GREENVILLE — Helen Simonson, author of this year’s One Book One County Montcalm selection, “Major Pettigrew’s Last Stand,” is at least as charming and entertaining as any of the characters found within the pages of her book.
From 7 to 9 p.m. on Tuesday, Simonson will share that charm, up close and in person, at Greenville High School’s Performing Arts Center. Afterward, Simonson will be on hand to sign copies of her book.
As a first-time author with a book on the New York Times’ Bestseller List, Simonson has had her fair share of speaking engagements in recent months. But the stay-at-home mother turned author hasn’t yet grown tired of them. In fact, she says, with two teenage sons under her roof, she enjoys the time away from home in New York.
“I’ve been doing a fair number of events,” Simonson said. “I enjoy it very much. As a mother with two teenage sons, I’m very happy to get out of the house, so long as there’s a hotel and room service. I never expected to be criss-crossing the country; the best thing about it is I get to eat food from all over the country.”
“Major Pettigrew” is Simonson’s first book. Simonson, who had contemplated writing a book for many years before following through on it, was more surprised than anyone at its initial success.

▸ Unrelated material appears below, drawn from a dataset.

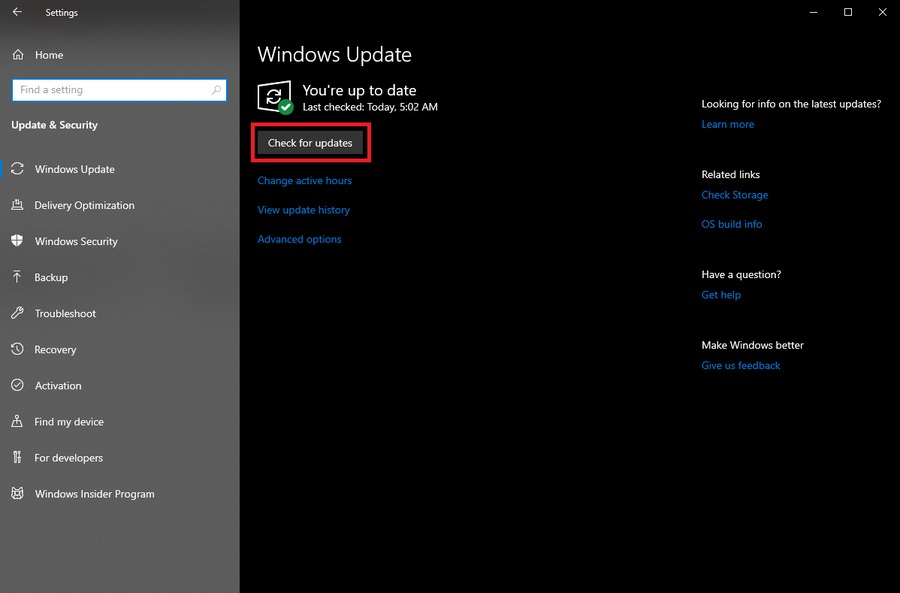Viewport: 900px width, 593px height.
Task: Open the For developers section
Action: pyautogui.click(x=68, y=458)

“I was just a stay-at-home mom looking for a new creative outlet,” Simonson said. “I was a year on the New York Times Bestseller List. That was entirely unexpected. Just to see the book printed and in book stores was more than I could have asked for.”
The book, which Simonson describes as having “decency and civility,” immediately struck a chord with readers. It’s underlying story deals with the process — both personal and societal — of overcoming racial prejudices endemic of modern life.
Despite the underlying seriousness of the book, much of the prose maintains a decidedly upbeat, humorous tone. It was this light-hearted style that helped sway One Book One County Montcalm organizer Maureen Burns to recommend the book as this year’s selection.
“At first the cover turned me off because it looked like a romance novel,” Burns said. “Then White Pine Library Director Katie Arwood recommended it and we looked at it again. It turns out there’s a lot of wit in the book. It’s definitely British humor in the traditional British style; it’s not the typical ‘ha-ha’ American humor.”
Since being named as this year’s selection, the book has been getting rave reviews from readers around the county.
“In all the book discussions I’ve been to, the people really seem to like it,” Burns said. “In the Greenville book club everybody liked it.”
Burns added she hopes Simonson’s upcoming personal appearance will help cement the book’s popularity locally.
“I would like it if people come to see her and have a really good time and laugh and learn more about her culture,” Burns said. “I’d like them to see how a regular person goes through the process of becoming an author.”
For her part, Simonson said she anticipates a lively evening with readers.
“I’m expecting to be thoroughly grilled by the readers of Greenville,” Simonson said. “I’m expecting them to pepper me with questions. I plan to talk about my writing process and how I transformed myself from stay-at-home mom to published author. I’ll probably talk a little bit about family and my two teenage boys. I’m hoping to get into a lively discussion.”
The event is free and open to the public.